Global Insight Perspective | |
Significance | Barr Pharmaceuticals' subsidiary, Barr Laboratories, has gained U.S. FDA approval to market a generic version of oral contraceptive Yasmin in the United States, two months after a court ruled that Bayer Schering Pharma's patent on the drug was invalid. |
Implications | Once launched, Barr will have 180 days of market exclusivity during which its generic will be the only one allowed to compete with Bayer Schering's brand-name Yasmin on the U.S. market. According to IMS, U.S. sales of Yasmin reached US$575 million during the year to February 2008. |
Outlook | Bayer Schering is certain to seek an injunction blocking U.S. sales of generic Yasmin until the outcome of its appeal against the judge's ruling is known. At stake is over US$500 million in annual sales, which would boost Barr's flagging top line if gained, but would cause considerable damage to Bayer Schering if eroded so soon. |
U.S. generic drug-maker Barr Laboratories has been granted approval by the U.S. FDA to market a copy version of birth-control pill Yasmin (drospirenone and ethinyl estradiol) in the United States. Yasmin is currently produced by German healthcare giant Bayer Schering Pharma, which relies on the pill and its family of associated products to bring in approximately 10% of its annual pharmaceutical sales. When Barr first submitted an abbreviated new drug application (ANDA) to the FDA back in 2005, it sought permission to market generic Yasmin on the grounds that the pill's U.S. patents held by Bayer Schering (or Schering AG, as it was then) were invalid. Three years later, a judge agreed, ruling that the central '531 patent was effectively invalid (see Germany: 4 March 2008: Bayer Schering Pharma Loses U.S. Patent Case on Yasmin, Revises 2008 Guidance). Bayer Schering subsequently appealed the ruling, and the appeal process is still under way (see Germany: 1 April 2008: Bayer Schering Appeals Against U.S. Invalidity Ruling on Yasmin Patent).

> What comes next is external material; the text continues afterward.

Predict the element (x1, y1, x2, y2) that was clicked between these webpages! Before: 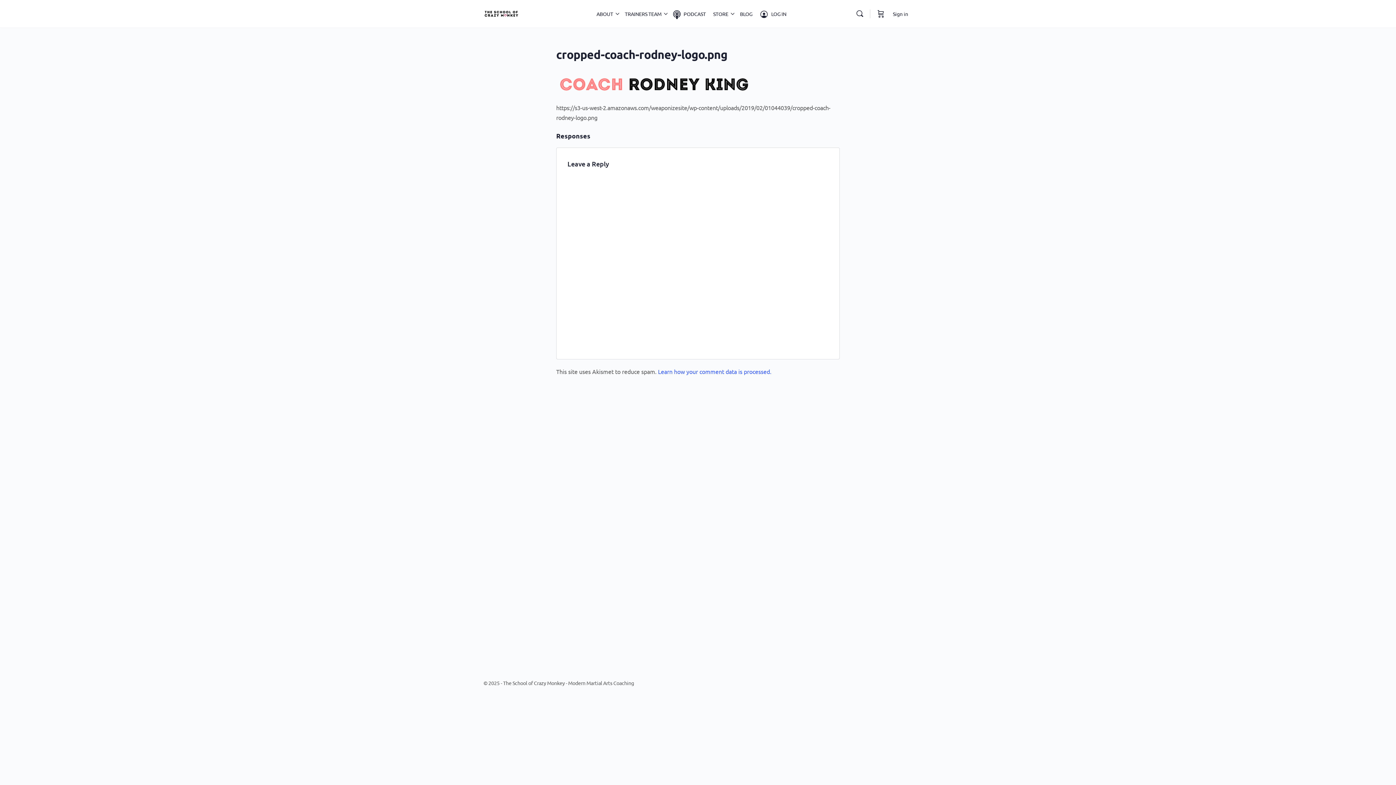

The FDA approval comes just days after Barr posted disappointing first-quarter sales figures, as a result of lower generic consumption on the U.S. market (see United States: 9 May 2008: Barr Posts Lacklustre Q1 Revenue Growth as U.S. Generic Sales Hit Hard). While U.S. demand may be lower, competition for market share among the country's generics producers remains fiercely intense, and Barr will have a key advantage in marketing generic Yasmin. Its status as the first company to file an ANDA for Yasmin ahead of any other generics firm means that—once launched—Barr's version of the contraceptive will benefit from 180 days of market exclusivity, during which it will be the only generic alternative to Bayer Schering's original, branded Yasmin.
Outlook and Implications
Barr has not publicly revealed when it is planning to launch its generic Yasmin on the U.S. market, but it will most likely attempt to do so as quickly as possible. This is because Bayer Schering will almost certainly seek an injunction blocking the company from marketing the drug until the result of the ongoing appeal case is known. The German pharma heavyweight has a lot at stake here; Yasmin is the company's top-selling product, and U.S. sales account for over 30% of the revenue derived from the Yasmin franchise. In 2007, Yasmin's global sales reached 1 billion euro (US$1.6 billion), of which 321 million euro was derived from the United States. Consequently, Bayer Schering can be expected to throw all its legal muscle behind the appeal, and it is expected to have a fairly strong case on several grounds, including the unique composition of drospirenone. If successful, the company could see its market exclusivity for Yasmin preserved until 2020, the year in which the '531 patent was originally meant to expire. Undeterred, Barr has already factored generic Yasmin's sales into its 2008 results, and is confident that the contraceptive will help to boost U.S. sales during the second half of the year.